Oggi in molte professioni la fase di training avviene direttamente on the job. Il che non ha solo l’evidente limite che ogni errore ha conseguenze che possono andare dal poco significativo al drammatico. Proprio per questo il lavoratore in erba avrà una curva di apprendimento meno ripida del necessario perché il suo primo obiettivo sarà quello di minimizzare possibili sbagli. Con ogni probabilità, per un periodo di tempo sufficientemente lungo dovrà affiancare lavoratori più esperti e solo quando si sentirà sufficientemente sicuro potrà trovare una sua autonomia. Al tempo stesso, la simulazione abilitata da una realtà virtuale può esporre il neo-occupato a un range di eventi anche avversi decisamente superiore rispetto a quello disponibile nel mondo fisico, consentendogli di ampliare dunque più velocemente il proprio bagaglio di esperienze. Peraltro, il metaverso permette ai formatori di trovarsi in un luogo fisico diverso da quello di chi viene formato e di costituire classi virtuali mettendo insieme soggetti che non hanno bisogno di trovarsi nello stesso posto. Con un risparmio evidente in termini di costi, a parità di efficacia.

Oggi una delle barriere principali all’introduzione del metaverso in generale nella società e più nello specifico nel mondo del lavoro è rappresentata dal costo dei device ma soprattutto dei contenuti che lo popolano.
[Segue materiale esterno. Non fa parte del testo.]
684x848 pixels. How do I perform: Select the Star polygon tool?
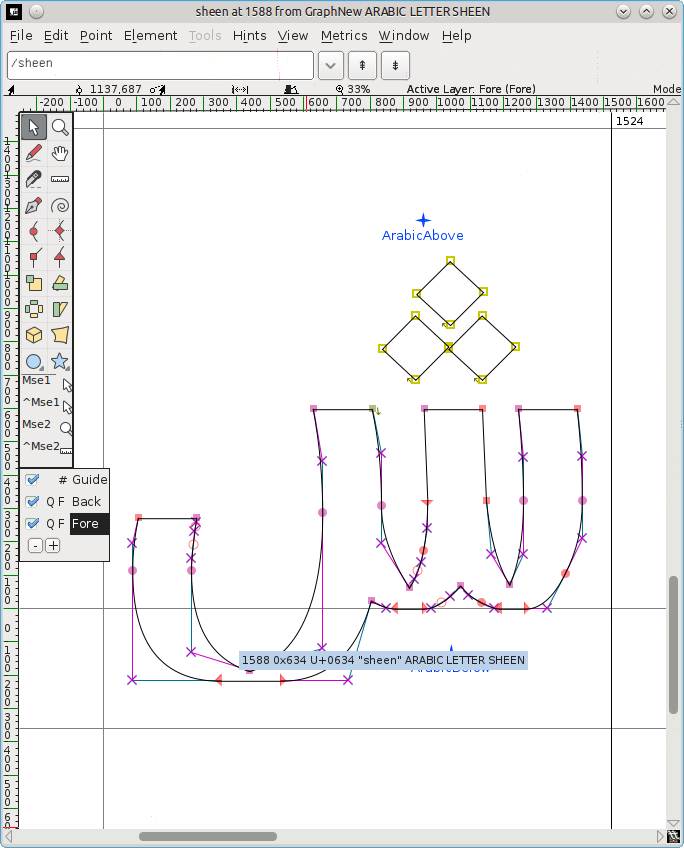click(x=60, y=361)
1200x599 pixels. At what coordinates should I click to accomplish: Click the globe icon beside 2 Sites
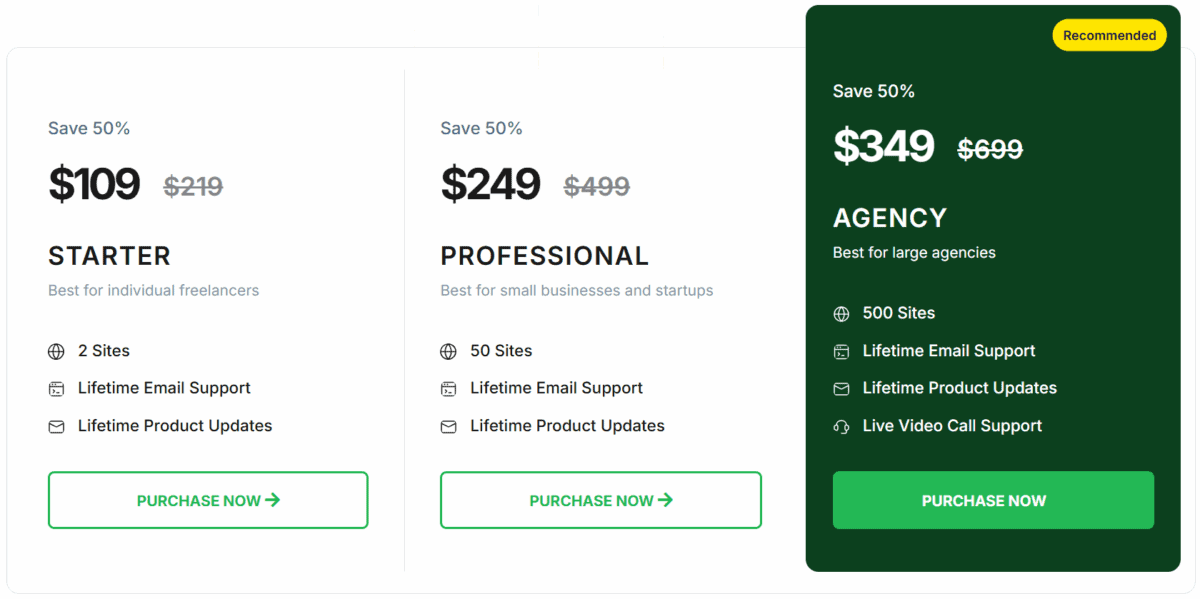(56, 352)
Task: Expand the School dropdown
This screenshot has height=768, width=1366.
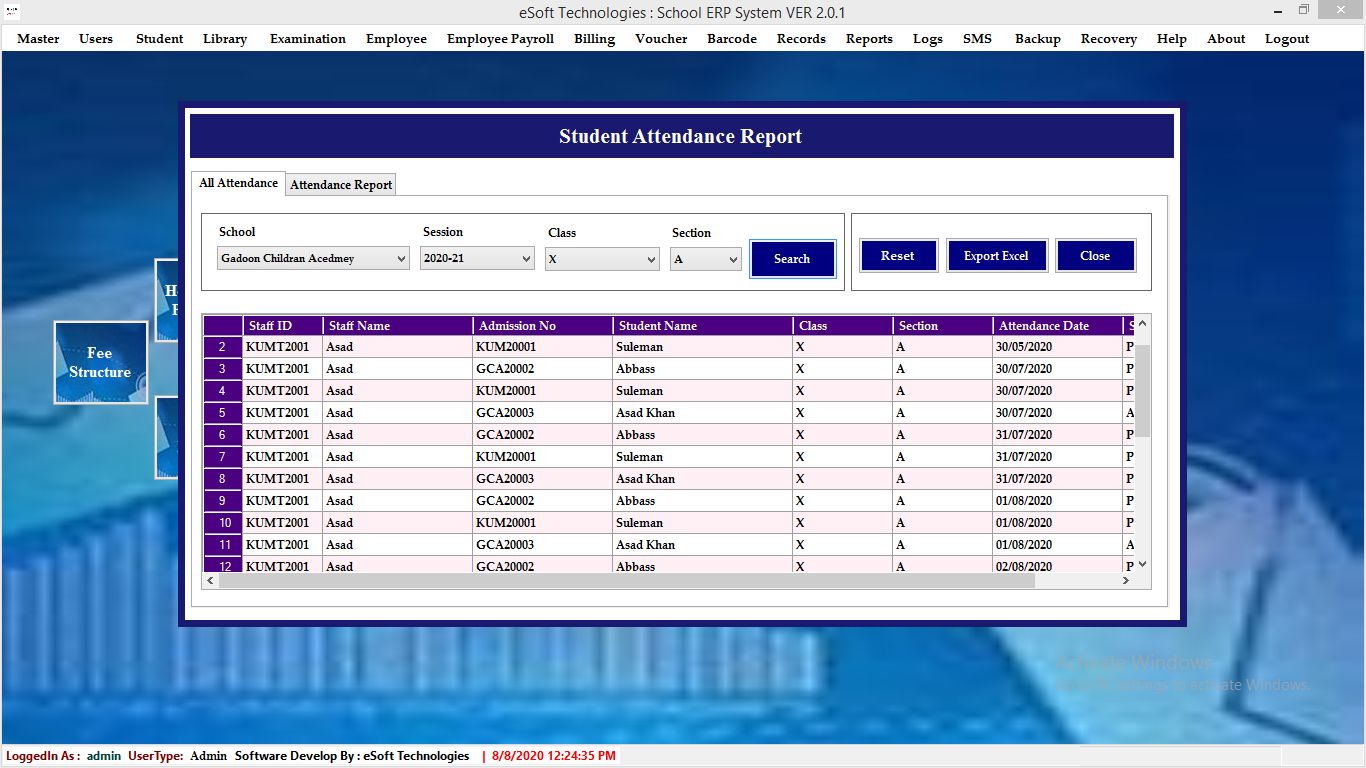Action: pyautogui.click(x=314, y=259)
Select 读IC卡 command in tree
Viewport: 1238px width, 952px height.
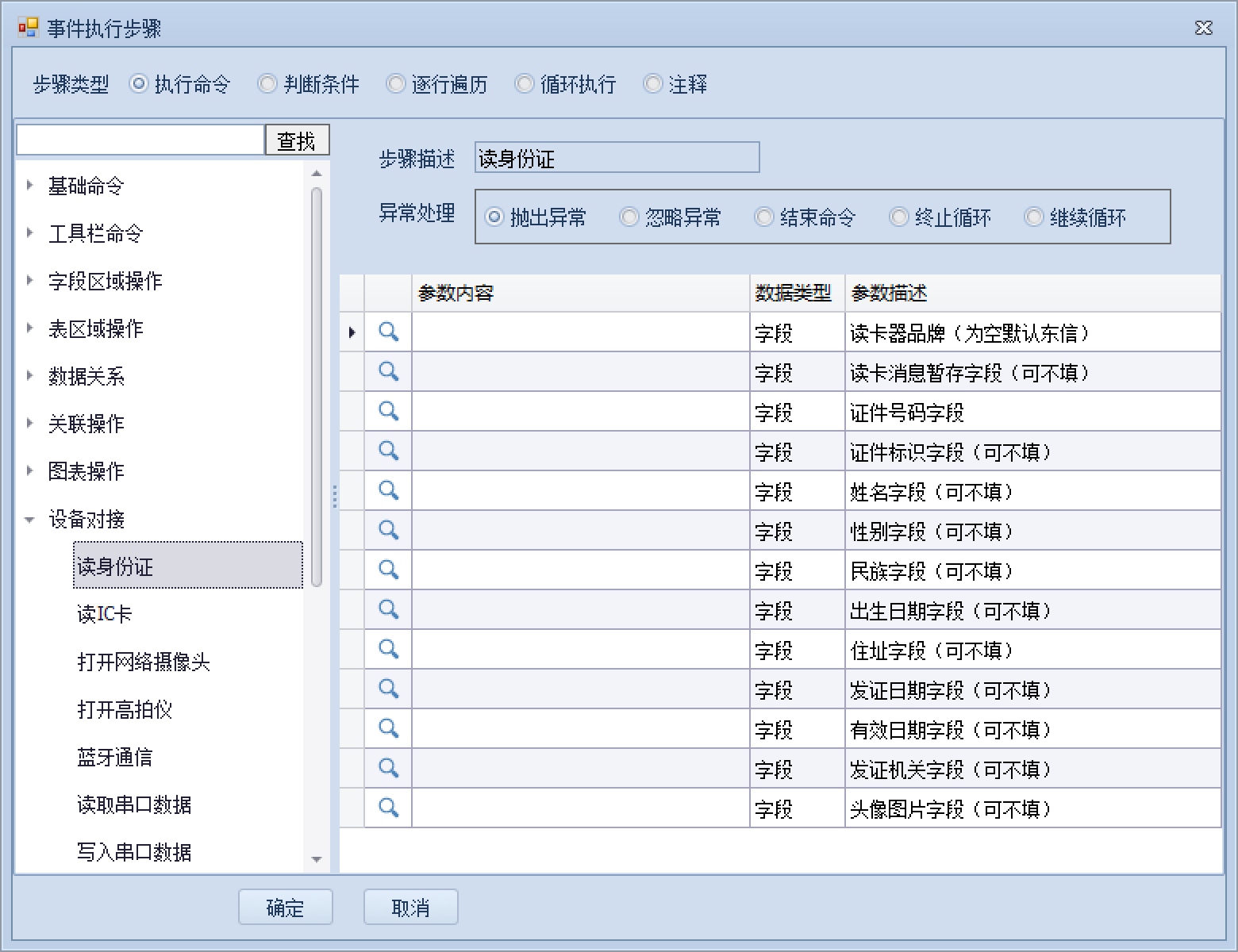[105, 614]
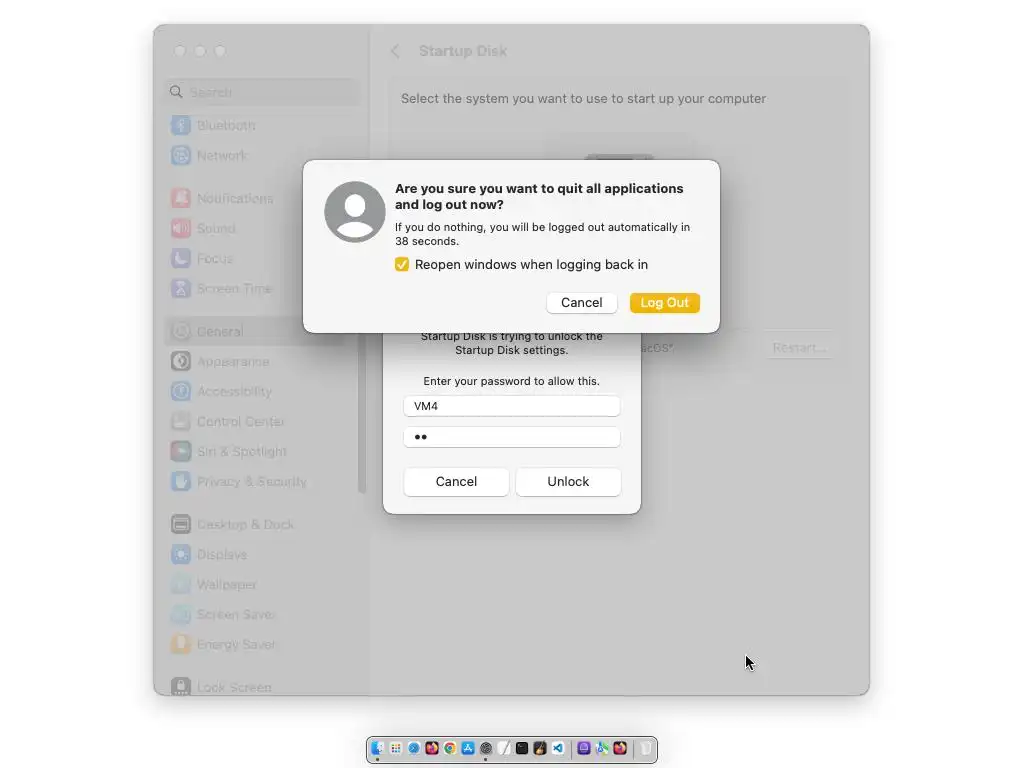Image resolution: width=1024 pixels, height=768 pixels.
Task: Open Terminal from the Dock
Action: click(522, 748)
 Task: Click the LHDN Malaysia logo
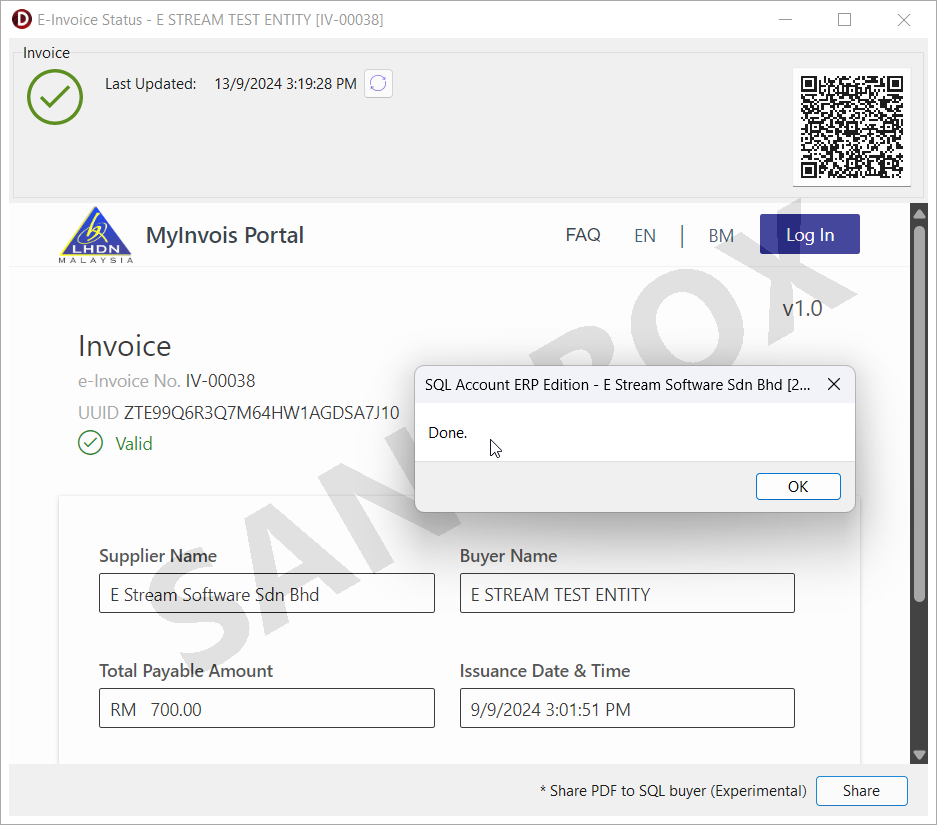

Spesso si dice, con qualche ragione, che l’ascesa dell’intelligenza artificiale generativa ha oscurato la parabola del metaverso, sia in termini di hype che di investimenti. In realtà, viene solitamente trascurata un’altra faccia della medaglia, probabilmente più rilevante: l’intelligenza artificiale generativa, aumentando a dismisura la capacità di generare contenuti, può diventare il migliore alleato del metaverso, riducendone drammaticamente i costi e aumentandone le applicazioni. Che poi questo accada, dipende sia dalle capacità di chi sviluppa le tecnologie che di chi le dovrebbe adottare.